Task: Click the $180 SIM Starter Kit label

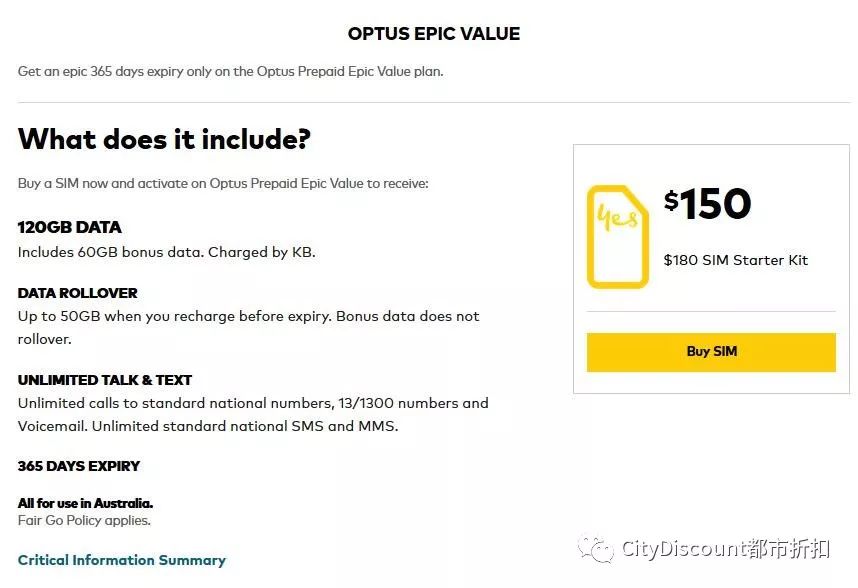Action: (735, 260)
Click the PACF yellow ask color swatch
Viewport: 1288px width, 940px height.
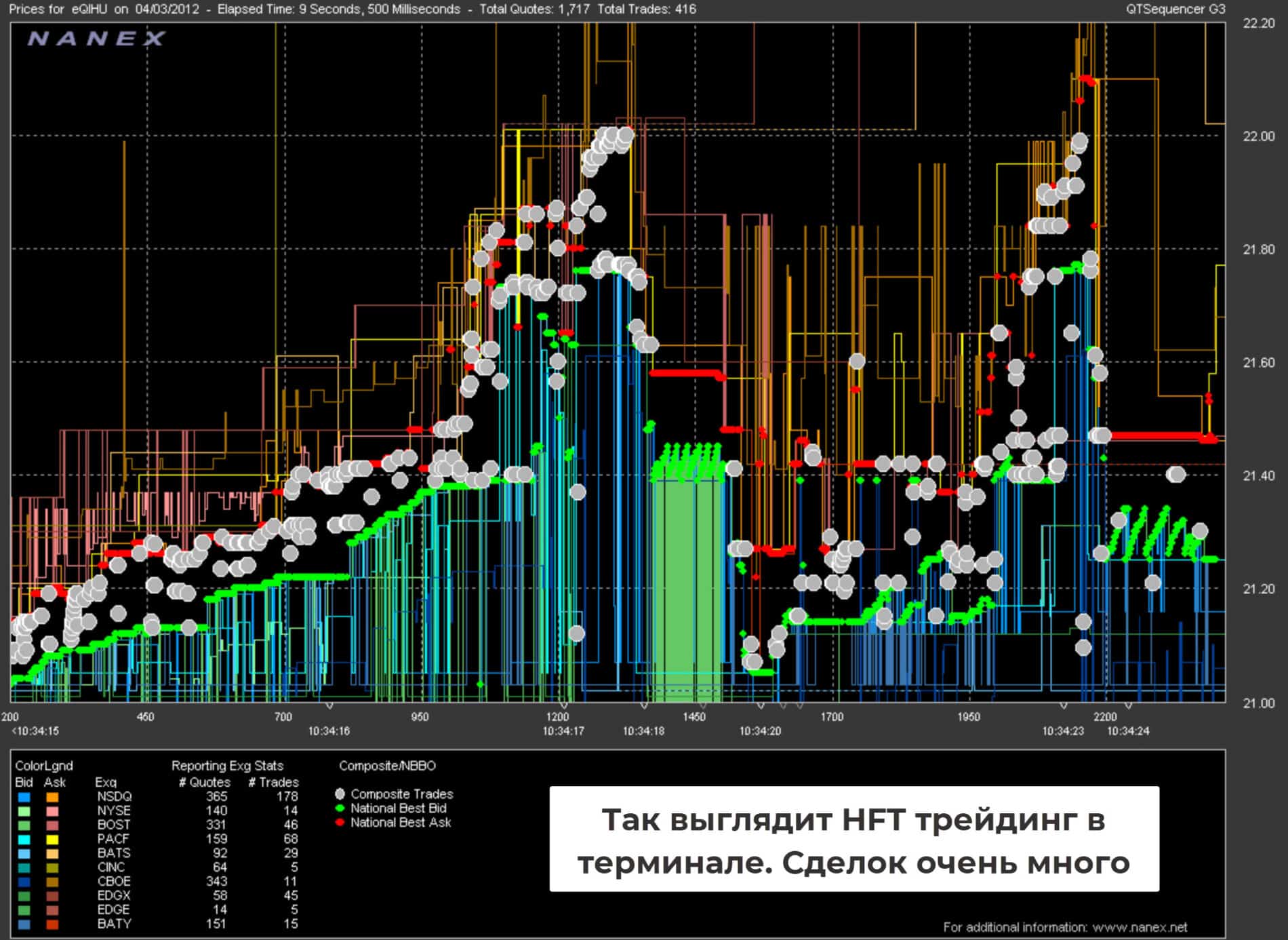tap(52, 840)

= = = = = = =

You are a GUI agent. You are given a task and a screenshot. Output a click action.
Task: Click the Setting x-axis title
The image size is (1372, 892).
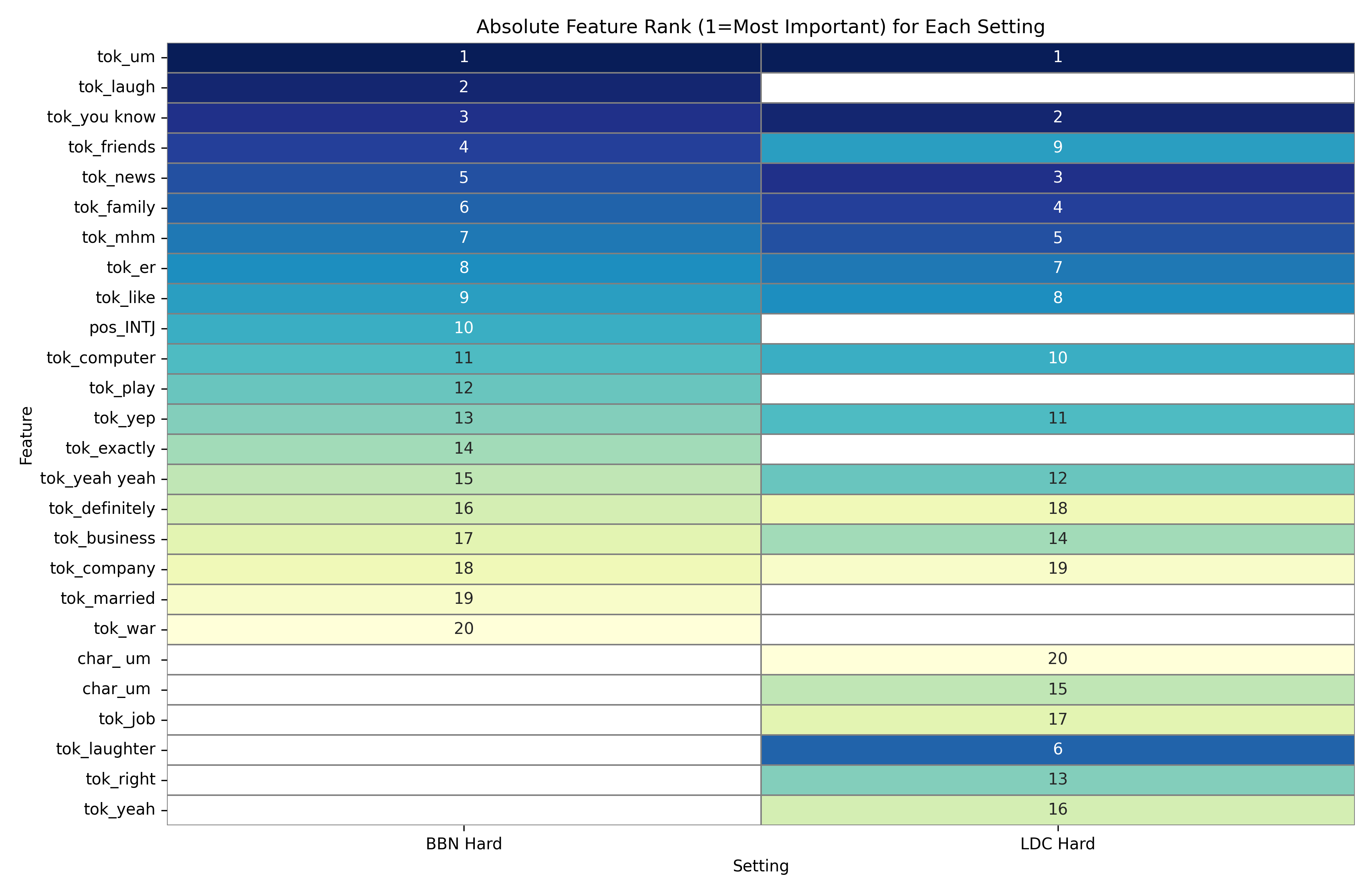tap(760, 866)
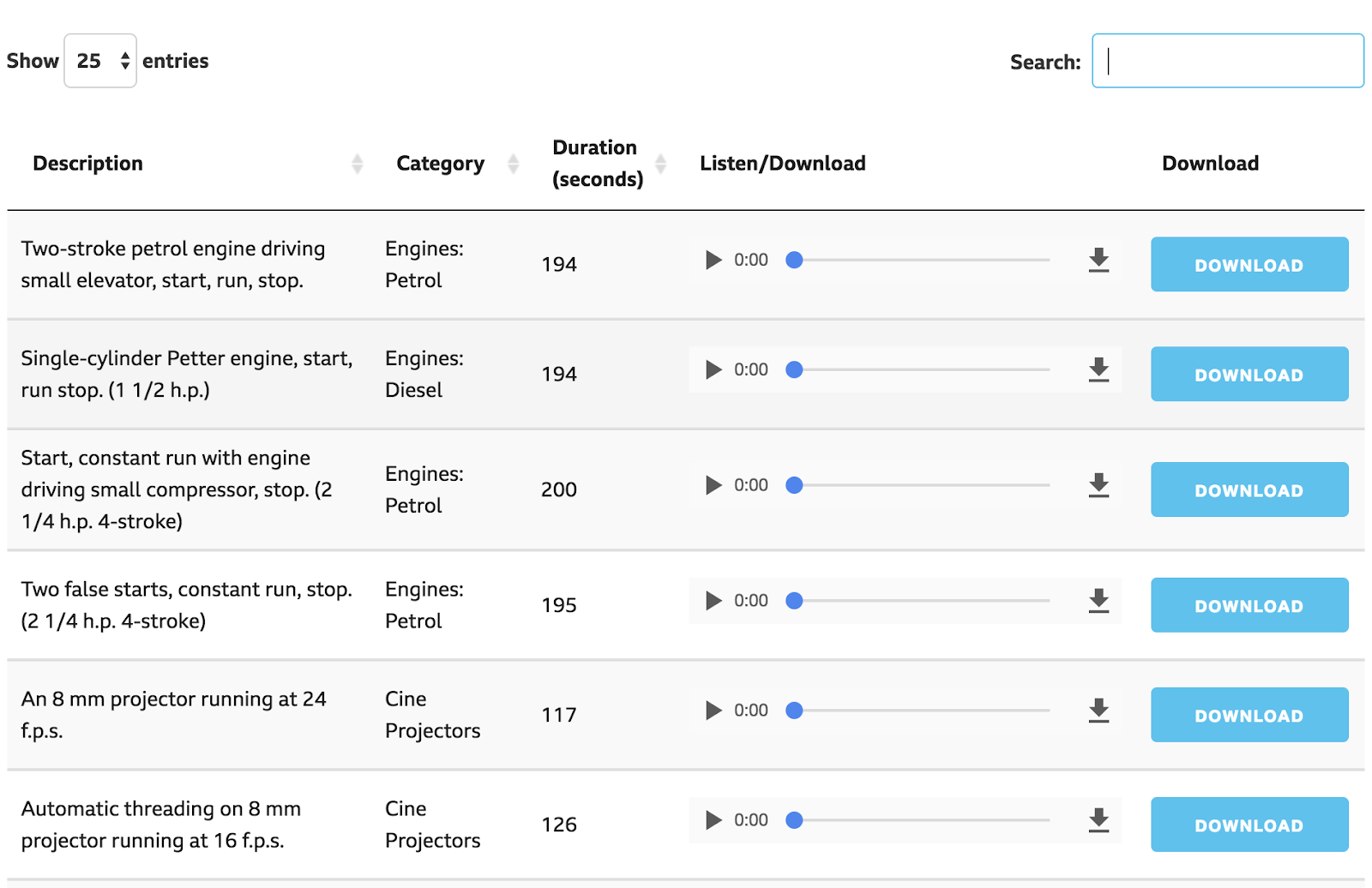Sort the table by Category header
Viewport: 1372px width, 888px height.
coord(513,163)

= = = = = = =

Description of the task:
Count the lines in the records that contain the string "width", with case counting, and reply with only that number.

Solution to this exercise:
2